## EXCERPTED DATA
##############################
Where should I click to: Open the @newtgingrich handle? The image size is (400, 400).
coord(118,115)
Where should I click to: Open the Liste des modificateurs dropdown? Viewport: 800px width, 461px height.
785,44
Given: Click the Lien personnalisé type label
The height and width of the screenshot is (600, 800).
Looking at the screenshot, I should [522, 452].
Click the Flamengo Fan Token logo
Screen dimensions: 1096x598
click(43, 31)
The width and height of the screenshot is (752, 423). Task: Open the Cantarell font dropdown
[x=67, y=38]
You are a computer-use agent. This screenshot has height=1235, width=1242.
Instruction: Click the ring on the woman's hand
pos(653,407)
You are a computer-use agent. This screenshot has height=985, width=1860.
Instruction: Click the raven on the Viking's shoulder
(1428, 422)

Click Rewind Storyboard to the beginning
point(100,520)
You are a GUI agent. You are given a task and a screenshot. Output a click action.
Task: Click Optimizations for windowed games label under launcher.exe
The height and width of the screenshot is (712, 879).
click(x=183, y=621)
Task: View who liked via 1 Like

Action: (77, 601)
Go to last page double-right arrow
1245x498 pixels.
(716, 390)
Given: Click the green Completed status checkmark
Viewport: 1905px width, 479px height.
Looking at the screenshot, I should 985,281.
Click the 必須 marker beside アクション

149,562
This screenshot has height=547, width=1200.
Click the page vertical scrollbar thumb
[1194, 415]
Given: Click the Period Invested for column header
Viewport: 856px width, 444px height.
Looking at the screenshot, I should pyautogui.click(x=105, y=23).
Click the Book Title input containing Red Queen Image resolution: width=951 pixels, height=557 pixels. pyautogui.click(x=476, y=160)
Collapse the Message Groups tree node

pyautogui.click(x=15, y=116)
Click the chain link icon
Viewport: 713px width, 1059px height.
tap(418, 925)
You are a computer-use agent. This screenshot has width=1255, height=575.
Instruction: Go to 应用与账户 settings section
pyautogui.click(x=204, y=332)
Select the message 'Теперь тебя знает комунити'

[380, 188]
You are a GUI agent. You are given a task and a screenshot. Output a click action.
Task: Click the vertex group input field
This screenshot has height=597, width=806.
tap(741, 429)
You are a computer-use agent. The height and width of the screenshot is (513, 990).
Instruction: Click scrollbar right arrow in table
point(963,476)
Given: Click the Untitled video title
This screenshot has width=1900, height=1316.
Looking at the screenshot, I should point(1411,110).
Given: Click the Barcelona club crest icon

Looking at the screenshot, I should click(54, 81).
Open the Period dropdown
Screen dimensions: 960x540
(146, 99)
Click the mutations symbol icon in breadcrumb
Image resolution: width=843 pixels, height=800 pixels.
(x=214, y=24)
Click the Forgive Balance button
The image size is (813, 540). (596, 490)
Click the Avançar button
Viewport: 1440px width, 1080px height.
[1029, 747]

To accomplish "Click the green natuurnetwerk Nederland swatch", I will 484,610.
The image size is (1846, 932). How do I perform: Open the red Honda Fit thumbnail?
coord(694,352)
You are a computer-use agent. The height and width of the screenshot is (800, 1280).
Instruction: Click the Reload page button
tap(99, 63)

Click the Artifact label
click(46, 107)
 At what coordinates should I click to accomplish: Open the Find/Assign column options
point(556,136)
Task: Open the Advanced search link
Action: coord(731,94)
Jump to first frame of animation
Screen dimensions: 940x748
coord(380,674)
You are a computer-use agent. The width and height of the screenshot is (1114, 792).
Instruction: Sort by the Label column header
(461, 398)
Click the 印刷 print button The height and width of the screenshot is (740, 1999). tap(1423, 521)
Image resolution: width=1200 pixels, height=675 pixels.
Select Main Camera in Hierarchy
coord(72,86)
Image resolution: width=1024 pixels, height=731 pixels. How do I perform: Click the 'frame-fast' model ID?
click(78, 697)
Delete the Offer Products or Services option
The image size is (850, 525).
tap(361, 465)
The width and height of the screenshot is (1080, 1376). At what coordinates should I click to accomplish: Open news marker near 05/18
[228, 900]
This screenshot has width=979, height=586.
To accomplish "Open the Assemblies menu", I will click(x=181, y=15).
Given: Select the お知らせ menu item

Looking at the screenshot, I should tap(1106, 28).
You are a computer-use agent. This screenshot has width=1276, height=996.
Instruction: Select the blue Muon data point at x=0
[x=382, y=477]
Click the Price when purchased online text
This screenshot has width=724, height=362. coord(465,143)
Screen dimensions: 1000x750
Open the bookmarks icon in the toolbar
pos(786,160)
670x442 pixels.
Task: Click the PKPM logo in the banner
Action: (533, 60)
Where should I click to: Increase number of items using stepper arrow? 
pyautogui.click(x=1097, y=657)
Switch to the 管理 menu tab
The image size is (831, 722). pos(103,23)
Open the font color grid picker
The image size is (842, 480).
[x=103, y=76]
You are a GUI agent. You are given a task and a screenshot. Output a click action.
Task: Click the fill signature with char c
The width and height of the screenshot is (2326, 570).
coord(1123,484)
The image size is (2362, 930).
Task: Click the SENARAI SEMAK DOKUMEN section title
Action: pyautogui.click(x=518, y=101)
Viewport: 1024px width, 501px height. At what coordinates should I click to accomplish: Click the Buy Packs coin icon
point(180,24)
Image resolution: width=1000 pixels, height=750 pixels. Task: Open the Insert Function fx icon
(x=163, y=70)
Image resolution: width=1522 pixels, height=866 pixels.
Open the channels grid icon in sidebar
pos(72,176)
##############################
## TASK
Lines in the data that hold "green" must be located and copied.

## ANSWER TO THE PROBLEM
Given: Click the green Completed status checkmark
To accomplish "Click the green natuurnetwerk Nederland swatch", I will 484,610.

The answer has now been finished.